In this study, we aimed to assess how CCVD and its grade of severity affects depth perception and to reconsider the physiological mechanisms in the light of our findings.

Material and methods

This observational prospective study was conducted at Ulucanlar Eye Training and Research Hospital, Ankara, Turkey, in accordance with the ethical standards of the Declaration of Helsinki. The study protocol was approved by the institutional board of the Numune Training and Research Hospital ethics committee, Ankara, Turkey. All participants granted us an informed written consent prior to clinical investigations.

The patients who were admitted to our clinic with a previous diagnosis of CCVD between April 2015 and January 2017 were included in the study. Thirty-one male patients with CCVD were included in the study group and 31 healthy male subjects were included in the control group. Standard ophthalmological examination including best corrected visual acuity (BCVA) testing with Snellen chart, non-contact tonometry, slit-lamp examination, and fundus examination were performed for both study and control subjects. BCVA was converted to logarithm of minimum angle of resolution (logMAR) for statistical analysis. Complete strabismus examination was also performed including cover–uncover test, alternate cover test, Worth four-dot test, and the four-diopter base-out prism test. Exclusion criteria were history of any ocular surgery, trauma, disease including cataract, glaucoma, uveitis, retinal disorders, strabismus, microtropia, amblyopia, nystagmus, any type of refractive error greater than six diopters, and a history of optic nerve and central nervous system disorders.

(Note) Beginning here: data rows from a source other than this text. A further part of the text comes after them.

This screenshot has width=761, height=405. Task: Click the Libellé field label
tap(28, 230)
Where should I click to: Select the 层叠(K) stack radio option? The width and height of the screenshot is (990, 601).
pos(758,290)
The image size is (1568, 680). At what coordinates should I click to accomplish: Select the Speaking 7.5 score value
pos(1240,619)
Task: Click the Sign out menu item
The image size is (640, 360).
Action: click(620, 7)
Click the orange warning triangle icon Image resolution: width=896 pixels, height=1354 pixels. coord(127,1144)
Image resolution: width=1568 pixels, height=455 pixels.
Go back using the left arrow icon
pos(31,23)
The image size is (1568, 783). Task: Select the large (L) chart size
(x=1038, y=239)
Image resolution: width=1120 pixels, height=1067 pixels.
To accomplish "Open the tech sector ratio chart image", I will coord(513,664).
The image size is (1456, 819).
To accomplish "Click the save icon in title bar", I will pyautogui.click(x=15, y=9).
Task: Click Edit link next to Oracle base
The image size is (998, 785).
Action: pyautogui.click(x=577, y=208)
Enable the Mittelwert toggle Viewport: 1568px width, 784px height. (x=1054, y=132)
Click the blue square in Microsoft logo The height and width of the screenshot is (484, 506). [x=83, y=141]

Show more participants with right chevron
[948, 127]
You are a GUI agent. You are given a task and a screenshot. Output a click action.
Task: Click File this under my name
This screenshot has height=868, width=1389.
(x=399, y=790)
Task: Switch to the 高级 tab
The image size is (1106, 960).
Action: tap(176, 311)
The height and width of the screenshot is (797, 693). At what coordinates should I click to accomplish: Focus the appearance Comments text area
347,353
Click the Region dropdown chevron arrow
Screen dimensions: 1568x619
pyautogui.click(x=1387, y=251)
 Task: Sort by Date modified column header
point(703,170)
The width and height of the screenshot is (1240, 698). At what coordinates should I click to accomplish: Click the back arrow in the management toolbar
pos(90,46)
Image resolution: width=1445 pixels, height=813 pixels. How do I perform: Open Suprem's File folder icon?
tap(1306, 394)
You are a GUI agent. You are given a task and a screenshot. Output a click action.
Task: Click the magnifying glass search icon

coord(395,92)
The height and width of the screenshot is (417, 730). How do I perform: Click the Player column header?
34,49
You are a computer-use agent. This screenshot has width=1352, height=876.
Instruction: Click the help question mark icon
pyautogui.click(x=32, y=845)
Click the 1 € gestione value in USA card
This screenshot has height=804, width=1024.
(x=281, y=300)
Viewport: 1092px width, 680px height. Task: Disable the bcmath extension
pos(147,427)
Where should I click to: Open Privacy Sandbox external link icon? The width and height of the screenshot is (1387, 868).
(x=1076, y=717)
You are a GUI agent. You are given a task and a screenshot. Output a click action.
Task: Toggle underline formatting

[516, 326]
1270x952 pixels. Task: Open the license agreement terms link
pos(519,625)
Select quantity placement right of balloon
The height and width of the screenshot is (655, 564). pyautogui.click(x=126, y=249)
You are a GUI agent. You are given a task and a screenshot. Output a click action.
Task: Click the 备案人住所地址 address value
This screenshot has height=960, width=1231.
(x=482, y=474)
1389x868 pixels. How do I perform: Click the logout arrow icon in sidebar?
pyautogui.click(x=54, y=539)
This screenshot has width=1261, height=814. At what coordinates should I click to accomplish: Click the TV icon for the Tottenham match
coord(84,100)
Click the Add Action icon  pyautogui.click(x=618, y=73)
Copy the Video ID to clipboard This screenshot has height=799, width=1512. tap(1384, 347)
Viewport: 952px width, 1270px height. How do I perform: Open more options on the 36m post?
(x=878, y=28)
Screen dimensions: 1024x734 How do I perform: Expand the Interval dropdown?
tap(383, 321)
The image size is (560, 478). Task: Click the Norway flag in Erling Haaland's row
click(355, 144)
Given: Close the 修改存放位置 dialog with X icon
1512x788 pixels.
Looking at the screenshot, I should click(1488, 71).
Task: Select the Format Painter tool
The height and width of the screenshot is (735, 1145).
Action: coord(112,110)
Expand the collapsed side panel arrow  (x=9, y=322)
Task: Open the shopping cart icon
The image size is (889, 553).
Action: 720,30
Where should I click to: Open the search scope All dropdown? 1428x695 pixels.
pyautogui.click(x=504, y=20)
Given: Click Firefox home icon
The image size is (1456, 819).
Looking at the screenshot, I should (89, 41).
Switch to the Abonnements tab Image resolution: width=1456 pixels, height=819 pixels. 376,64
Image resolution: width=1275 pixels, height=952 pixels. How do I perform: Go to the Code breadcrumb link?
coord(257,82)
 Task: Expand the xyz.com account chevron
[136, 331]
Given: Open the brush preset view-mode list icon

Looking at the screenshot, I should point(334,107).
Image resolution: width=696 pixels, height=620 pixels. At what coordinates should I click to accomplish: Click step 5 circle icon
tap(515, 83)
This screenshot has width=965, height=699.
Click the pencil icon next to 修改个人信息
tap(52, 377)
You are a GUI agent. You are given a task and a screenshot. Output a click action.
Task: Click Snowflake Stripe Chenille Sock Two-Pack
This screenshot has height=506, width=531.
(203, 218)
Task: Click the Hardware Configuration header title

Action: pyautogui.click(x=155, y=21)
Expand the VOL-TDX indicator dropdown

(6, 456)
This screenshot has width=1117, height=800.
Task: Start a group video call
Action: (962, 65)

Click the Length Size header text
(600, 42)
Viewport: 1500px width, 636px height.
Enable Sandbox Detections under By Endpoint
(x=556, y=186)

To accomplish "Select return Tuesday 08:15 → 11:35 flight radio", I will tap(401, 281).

Color perception and stereoacuity were tested by the same person (CI) using the Hardy–Rand–Rittler (HRR) 4th edition pseudoisochromatic test plates and Titmus stereo test plates (Stereo Optic Co. Inc., IL, USA), respectively. All tests were performed in the same room, which was illuminated by standard daylight fluorescent tubes (5500 K). The HRR test plates were placed 600 mm away and Titmus test plates were placed 400 mm away from the face plane of the patients, respectively.

Patients were allowed 3 seconds to respond to each plate and their responses were noted. No change of any patient’s response was allowed. Six correct response to screening plates of HRR test revealed normal color vision. Errors on screening plates revealed CCVD and subsequent tests were performed to reveal the type and severity of CCVD as previously explained in detail [7]. Graded circles in the Titmus stereo test were used to determine fine depth perception as previously explained in detail [8]. Titmus test outcome noted as seconds of arc (arc sec).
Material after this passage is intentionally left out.